Hi, my name is Christoph Bales.
One of the things I do in LLVM is I'm a member of the LLVM Security Group.
And I realize that I don't think there has been a lot of publication or sharing of exactly what the Security Group does.
And so I thought, hey, let's see if there's anything interesting to say about the LLVM Security Group.
So what's the purpose of the Security Group?
It's there to make sure that when there are issues, security issues that are discovered, there is a way to responsibly disclose them.
So that means when there is need to take action before the issue should be fully publicly known, the Security Group enables that.
Its purpose is not to try and do everything related to security.
So everything that can be done fully public in the open probably should be done elsewhere.
A little bit of history.
The idea of setting up a Security Group was done in late 2019.
It took about a year and a bit.
The group was up and running by 2021.
And now three years later, we've been operating for, well, three years.
Who can be on the group?
There's a page on the LLVM Talk website, which I'm sure the URL will show up on some later slides.
But it does describe that it can be individual contributors, security researchers, and representatives from vendor contacts.
And here vendor means typically people who pick LLVM, build it, and release it, something along those lines.
Currently, there's about 20 members, and the far majority are vendor contacts.
So how to report a security issue?
So far, we've been using the Chromium Bug Tracker, which seems a bit odd, but it was at the time three years ago the easiest way to get the Security Group
going because that's a tracker that has features to make sure that you can report issues in confidence.
We are planning to move to something different, most likely something that's integrated in GitHub,
given that most of the other project infrastructure is now in GitHub.
So what kind of reports have we received over the past three years in total?
We've received about 47 reports, and in the next couple of slides I'll go into a bit more detail.
This is Sunburst Diagram.
Hopefully it will be clear what this kind of represents in the next couple of slides.
So the stuff that's highlighted here, 27 issues were considered by the Security Group to not be actually security issues,
or at least not issues that needed special treatment and could not be made public immediately.
Just a list of, this is my personal classification.
It's possible I made a mistake here, so four reports were just empty.

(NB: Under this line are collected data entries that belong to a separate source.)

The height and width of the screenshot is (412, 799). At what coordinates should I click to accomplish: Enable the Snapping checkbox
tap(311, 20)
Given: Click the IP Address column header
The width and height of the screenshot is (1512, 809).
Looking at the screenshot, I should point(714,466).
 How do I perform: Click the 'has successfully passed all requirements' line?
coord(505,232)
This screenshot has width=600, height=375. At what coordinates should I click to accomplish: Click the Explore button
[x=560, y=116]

Three issues report about Chromium because it's a Chromium Bug Tracker, that's a confused people.
I don't blame them, like it's five bugs turned out to be just very regular normal bugs that probably should have been published publicly.

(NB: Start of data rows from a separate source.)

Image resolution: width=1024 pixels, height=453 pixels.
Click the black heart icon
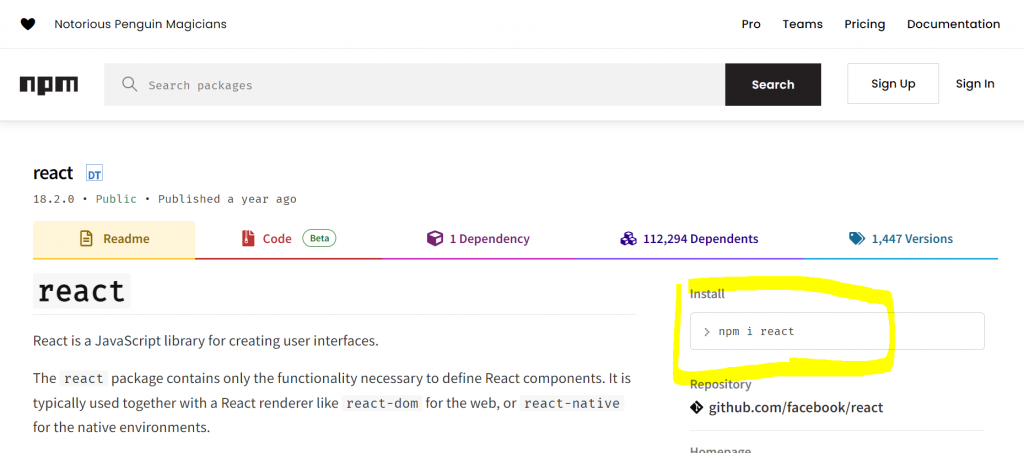(x=28, y=24)
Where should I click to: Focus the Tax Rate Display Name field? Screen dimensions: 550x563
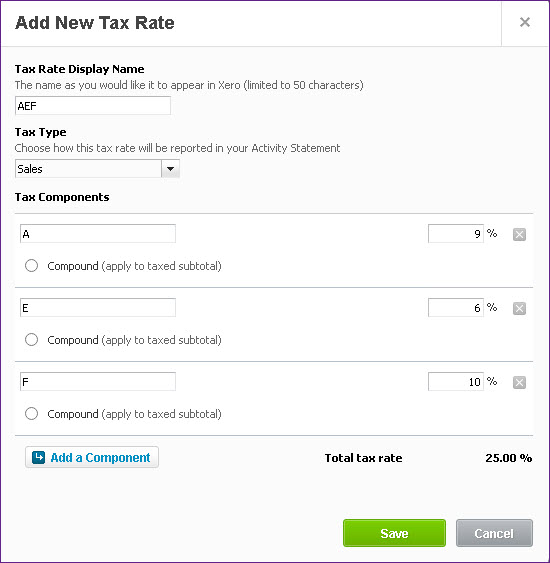93,106
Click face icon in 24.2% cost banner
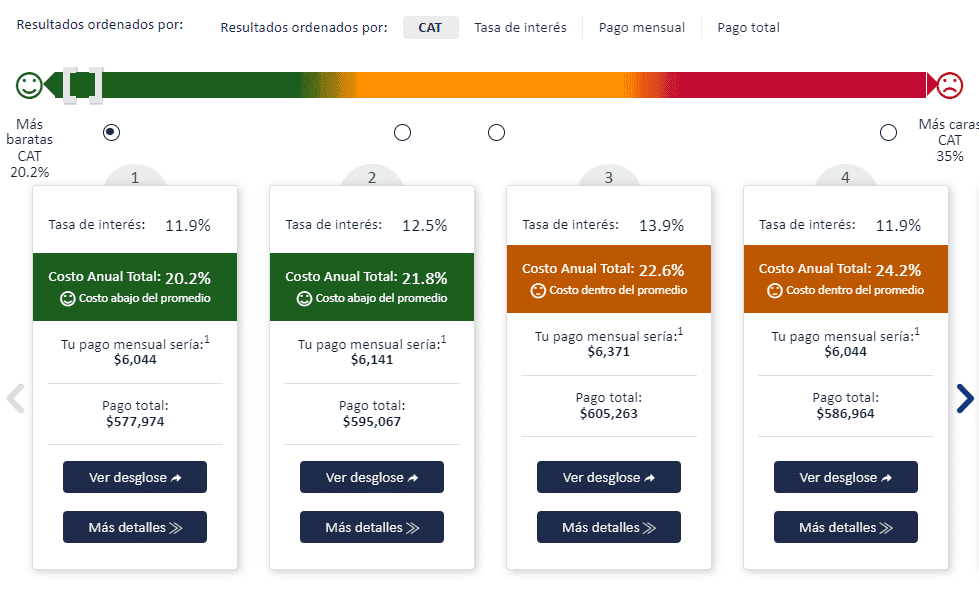 (x=775, y=290)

There were 12 issues where people reported a memory vulnerability, like a buffer overflow or something like that,
happening in a tool, not a library.
So for example, a buffer overflow in the parser of the compiler, something like that.
We explicitly describe that as we don't consider those are security issues,
or at least not issues that need to be handled in a coordinated way.

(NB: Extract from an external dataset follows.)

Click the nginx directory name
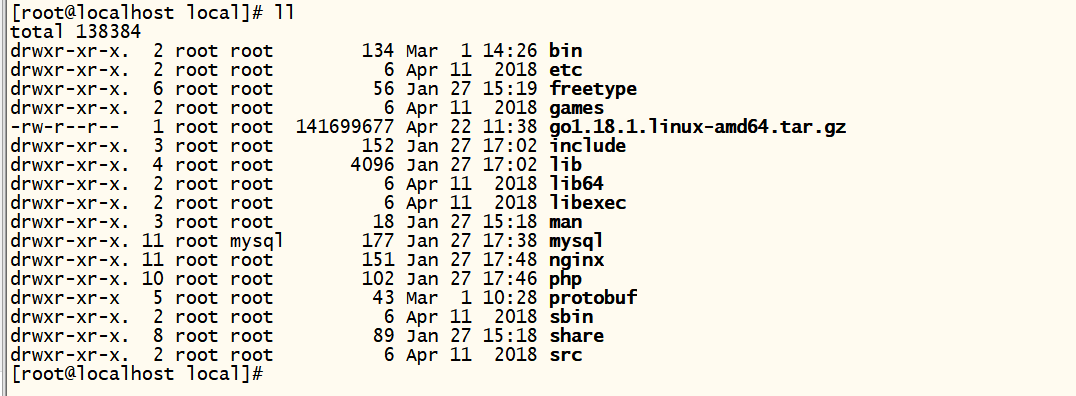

Two issues related to undefined behavior in source code, so someone showed a small program and said,
hey, the compiler does something like clearly security issue.
It is a source program written in C or in C++ and it has undefined behavior,
and actually the compiler does what's allowed according to the standard.
And there was one discussion on improving supply chain security, which is very useful,
but there's no need to do that as a discussion in confidence.
So let's jump to the issues that were considered to be, yes, probably these are, well,
these are considered security issues according to the security group.
So two of them were considered like we don't need coordinated actions here.
It's okay to just have these as public issues.
One was a particular sanitizer, not reporting an issue in a particular niche use case.
Another one was a client warning not being enabled by default, not going to go into the details,
but these could be discussed in public.
18 or 38% if I calculated correctly, were deemed security issues,
and that required some kind of coordination.
Again, very rough classification.
One was about the compiler generating incorrect code.
In general, not every incorrect code generation is considered a security issue,
but in this case, if I remember correctly, it was something about access to the frame pointer
that was not correct, and so we could see that this could be exploited.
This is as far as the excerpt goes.